Source data

- Opening Delimiter -

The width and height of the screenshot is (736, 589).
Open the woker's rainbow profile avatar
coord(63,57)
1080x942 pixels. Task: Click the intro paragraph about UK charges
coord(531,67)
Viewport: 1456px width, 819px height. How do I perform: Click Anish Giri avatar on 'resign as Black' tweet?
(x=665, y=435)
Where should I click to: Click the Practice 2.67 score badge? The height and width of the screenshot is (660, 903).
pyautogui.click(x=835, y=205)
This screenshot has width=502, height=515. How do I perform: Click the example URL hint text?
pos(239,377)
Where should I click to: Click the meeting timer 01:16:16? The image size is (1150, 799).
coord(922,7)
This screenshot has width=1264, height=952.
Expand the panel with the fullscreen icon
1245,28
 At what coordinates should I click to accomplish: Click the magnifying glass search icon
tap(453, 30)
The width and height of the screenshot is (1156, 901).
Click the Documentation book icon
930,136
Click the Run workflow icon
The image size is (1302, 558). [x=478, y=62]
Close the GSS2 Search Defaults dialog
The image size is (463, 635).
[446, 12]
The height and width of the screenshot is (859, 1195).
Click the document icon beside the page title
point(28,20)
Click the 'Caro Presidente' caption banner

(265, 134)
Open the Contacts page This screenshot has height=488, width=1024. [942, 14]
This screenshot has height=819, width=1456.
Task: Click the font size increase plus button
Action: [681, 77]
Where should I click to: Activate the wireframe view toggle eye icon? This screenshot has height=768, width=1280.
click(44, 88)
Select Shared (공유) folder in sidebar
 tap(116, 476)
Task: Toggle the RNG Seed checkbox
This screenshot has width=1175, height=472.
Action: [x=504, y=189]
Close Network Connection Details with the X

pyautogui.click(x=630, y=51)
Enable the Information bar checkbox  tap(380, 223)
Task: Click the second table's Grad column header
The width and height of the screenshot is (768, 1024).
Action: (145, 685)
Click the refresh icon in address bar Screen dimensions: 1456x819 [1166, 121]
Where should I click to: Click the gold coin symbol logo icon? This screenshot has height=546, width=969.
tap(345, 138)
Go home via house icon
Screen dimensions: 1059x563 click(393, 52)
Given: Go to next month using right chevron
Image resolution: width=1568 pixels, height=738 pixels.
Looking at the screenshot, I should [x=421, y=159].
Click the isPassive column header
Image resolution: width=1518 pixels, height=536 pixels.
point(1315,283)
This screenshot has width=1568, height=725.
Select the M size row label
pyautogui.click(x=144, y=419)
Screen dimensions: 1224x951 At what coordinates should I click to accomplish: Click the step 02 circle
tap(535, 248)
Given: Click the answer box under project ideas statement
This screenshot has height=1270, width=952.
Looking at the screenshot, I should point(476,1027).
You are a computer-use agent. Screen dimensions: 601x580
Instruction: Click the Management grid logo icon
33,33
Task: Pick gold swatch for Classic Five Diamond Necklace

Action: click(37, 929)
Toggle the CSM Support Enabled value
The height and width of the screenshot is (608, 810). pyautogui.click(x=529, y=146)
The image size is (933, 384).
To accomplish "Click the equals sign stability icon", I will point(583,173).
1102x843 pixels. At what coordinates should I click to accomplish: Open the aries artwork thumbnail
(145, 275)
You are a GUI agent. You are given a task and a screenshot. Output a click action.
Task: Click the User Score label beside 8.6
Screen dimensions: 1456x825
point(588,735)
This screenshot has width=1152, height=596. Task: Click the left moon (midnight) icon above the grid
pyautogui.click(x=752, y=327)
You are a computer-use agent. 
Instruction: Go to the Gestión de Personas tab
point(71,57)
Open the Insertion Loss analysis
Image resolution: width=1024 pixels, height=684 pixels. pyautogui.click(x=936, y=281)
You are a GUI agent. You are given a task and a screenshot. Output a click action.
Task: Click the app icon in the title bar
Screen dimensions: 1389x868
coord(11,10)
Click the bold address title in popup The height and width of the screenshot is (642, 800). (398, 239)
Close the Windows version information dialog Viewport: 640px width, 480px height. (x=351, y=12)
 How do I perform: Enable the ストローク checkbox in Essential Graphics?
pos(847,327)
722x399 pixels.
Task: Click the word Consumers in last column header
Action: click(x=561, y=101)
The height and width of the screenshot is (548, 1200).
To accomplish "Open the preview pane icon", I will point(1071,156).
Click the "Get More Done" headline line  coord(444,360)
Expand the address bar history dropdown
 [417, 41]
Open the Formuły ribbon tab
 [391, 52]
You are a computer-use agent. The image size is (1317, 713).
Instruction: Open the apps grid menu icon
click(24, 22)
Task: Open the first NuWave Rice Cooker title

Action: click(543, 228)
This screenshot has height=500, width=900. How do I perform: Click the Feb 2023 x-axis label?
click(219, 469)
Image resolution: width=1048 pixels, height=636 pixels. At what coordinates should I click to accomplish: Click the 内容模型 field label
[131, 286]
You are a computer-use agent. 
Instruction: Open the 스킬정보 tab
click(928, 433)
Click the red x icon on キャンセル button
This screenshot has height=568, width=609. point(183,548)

- Closing Delimiter -

# Task brief
What is wanted is every line from the first line of the entries through the line that contains "Task: Toggle the RNG Seed checkbox", given again exactly.

# Task result
The width and height of the screenshot is (736, 589).
Open the woker's rainbow profile avatar
coord(63,57)
1080x942 pixels. Task: Click the intro paragraph about UK charges
coord(531,67)
Viewport: 1456px width, 819px height. How do I perform: Click Anish Giri avatar on 'resign as Black' tweet?
(x=665, y=435)
Where should I click to: Click the Practice 2.67 score badge? The height and width of the screenshot is (660, 903).
pyautogui.click(x=835, y=205)
This screenshot has width=502, height=515. How do I perform: Click the example URL hint text?
pos(239,377)
Where should I click to: Click the meeting timer 01:16:16? The image size is (1150, 799).
coord(922,7)
This screenshot has width=1264, height=952.
Expand the panel with the fullscreen icon
1245,28
 At what coordinates should I click to accomplish: Click the magnifying glass search icon
tap(453, 30)
The width and height of the screenshot is (1156, 901).
Click the Documentation book icon
930,136
Click the Run workflow icon
The image size is (1302, 558). [x=478, y=62]
Close the GSS2 Search Defaults dialog
The image size is (463, 635).
[446, 12]
The height and width of the screenshot is (859, 1195).
Click the document icon beside the page title
point(28,20)
Click the 'Caro Presidente' caption banner

(265, 134)
Open the Contacts page This screenshot has height=488, width=1024. [942, 14]
This screenshot has height=819, width=1456.
Task: Click the font size increase plus button
Action: [681, 77]
Where should I click to: Activate the wireframe view toggle eye icon? This screenshot has height=768, width=1280.
click(44, 88)
Select Shared (공유) folder in sidebar
 tap(116, 476)
Task: Toggle the RNG Seed checkbox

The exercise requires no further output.